- **DATA TO PROCESS**:
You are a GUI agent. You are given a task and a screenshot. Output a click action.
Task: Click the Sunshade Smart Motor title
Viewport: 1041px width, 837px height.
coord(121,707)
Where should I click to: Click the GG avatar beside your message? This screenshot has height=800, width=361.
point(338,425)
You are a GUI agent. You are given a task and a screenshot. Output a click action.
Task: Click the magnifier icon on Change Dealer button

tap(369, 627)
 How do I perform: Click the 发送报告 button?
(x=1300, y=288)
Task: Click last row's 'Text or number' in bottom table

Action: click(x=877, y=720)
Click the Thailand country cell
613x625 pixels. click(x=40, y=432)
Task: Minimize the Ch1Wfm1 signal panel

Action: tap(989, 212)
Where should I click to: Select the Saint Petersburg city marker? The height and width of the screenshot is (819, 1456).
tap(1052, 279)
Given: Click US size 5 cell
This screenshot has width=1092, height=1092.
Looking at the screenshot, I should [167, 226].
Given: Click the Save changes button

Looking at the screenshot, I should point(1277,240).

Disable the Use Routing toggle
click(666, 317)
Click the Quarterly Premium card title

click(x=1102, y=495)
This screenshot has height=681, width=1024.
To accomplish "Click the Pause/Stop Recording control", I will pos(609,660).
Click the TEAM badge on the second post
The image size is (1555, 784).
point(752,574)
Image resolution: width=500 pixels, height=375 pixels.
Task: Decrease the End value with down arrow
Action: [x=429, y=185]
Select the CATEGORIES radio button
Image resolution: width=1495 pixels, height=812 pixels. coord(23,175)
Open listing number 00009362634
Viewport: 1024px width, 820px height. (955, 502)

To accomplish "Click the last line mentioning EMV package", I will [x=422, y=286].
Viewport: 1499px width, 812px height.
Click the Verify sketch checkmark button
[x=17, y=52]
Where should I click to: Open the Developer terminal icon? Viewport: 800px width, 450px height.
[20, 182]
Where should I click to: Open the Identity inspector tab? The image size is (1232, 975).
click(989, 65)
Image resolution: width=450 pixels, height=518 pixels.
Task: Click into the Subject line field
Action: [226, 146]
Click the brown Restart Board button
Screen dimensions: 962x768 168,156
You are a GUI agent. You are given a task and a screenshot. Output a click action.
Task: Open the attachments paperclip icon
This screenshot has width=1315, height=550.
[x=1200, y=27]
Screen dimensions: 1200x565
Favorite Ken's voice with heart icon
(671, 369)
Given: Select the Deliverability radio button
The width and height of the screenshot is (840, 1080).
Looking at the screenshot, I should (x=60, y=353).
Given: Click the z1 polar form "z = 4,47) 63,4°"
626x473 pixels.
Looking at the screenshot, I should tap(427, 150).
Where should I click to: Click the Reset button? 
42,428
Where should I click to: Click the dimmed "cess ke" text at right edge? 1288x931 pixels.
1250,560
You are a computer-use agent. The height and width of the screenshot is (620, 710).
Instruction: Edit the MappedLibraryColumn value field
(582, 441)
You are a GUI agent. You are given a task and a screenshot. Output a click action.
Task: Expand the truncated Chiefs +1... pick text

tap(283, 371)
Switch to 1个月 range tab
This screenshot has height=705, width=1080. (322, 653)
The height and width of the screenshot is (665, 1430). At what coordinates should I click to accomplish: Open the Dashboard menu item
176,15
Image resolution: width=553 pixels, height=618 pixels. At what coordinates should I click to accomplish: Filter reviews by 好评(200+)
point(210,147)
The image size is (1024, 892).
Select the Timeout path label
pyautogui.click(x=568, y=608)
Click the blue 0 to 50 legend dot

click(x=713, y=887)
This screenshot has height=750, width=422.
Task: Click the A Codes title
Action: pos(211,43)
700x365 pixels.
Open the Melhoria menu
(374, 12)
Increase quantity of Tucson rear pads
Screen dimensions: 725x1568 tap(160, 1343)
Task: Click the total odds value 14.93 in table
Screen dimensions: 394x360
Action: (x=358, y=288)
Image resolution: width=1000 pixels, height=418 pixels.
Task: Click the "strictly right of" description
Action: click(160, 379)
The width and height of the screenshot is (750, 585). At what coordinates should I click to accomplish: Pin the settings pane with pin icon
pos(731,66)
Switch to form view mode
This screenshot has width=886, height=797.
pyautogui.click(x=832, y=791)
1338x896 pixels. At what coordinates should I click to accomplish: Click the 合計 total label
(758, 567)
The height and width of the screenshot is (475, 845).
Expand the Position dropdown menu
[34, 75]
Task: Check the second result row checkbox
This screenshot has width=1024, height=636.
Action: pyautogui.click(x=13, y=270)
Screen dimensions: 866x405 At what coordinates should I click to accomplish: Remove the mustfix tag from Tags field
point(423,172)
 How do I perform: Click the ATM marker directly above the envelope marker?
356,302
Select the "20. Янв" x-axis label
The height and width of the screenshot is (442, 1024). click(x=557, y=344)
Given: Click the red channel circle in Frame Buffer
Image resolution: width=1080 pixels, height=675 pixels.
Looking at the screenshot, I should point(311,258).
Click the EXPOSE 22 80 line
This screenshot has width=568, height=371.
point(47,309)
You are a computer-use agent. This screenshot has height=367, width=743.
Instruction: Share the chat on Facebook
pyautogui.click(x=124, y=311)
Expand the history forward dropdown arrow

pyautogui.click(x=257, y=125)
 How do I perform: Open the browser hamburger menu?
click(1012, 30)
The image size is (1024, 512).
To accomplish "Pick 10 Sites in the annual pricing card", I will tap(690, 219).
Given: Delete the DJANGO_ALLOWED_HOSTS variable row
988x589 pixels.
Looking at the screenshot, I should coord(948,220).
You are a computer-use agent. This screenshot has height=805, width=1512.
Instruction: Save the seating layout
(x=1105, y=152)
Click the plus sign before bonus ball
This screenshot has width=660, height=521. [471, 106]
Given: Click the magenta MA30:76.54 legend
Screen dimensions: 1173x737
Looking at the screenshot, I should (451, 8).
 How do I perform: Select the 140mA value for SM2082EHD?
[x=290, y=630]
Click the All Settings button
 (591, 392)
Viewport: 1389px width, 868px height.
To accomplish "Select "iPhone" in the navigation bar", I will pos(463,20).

- **TASK BRIEF**: Copy out all lines of the listing where the word "will" appears.

- **SOLUTION TO THE EXERCISE**:
To accomplish "Click the Pause/Stop Recording control", I will pos(609,660).
To accomplish "Click the last line mentioning EMV package", I will [x=422, y=286].
To accomplish "Pick 10 Sites in the annual pricing card", I will tap(690, 219).
To accomplish "Select "iPhone" in the navigation bar", I will pos(463,20).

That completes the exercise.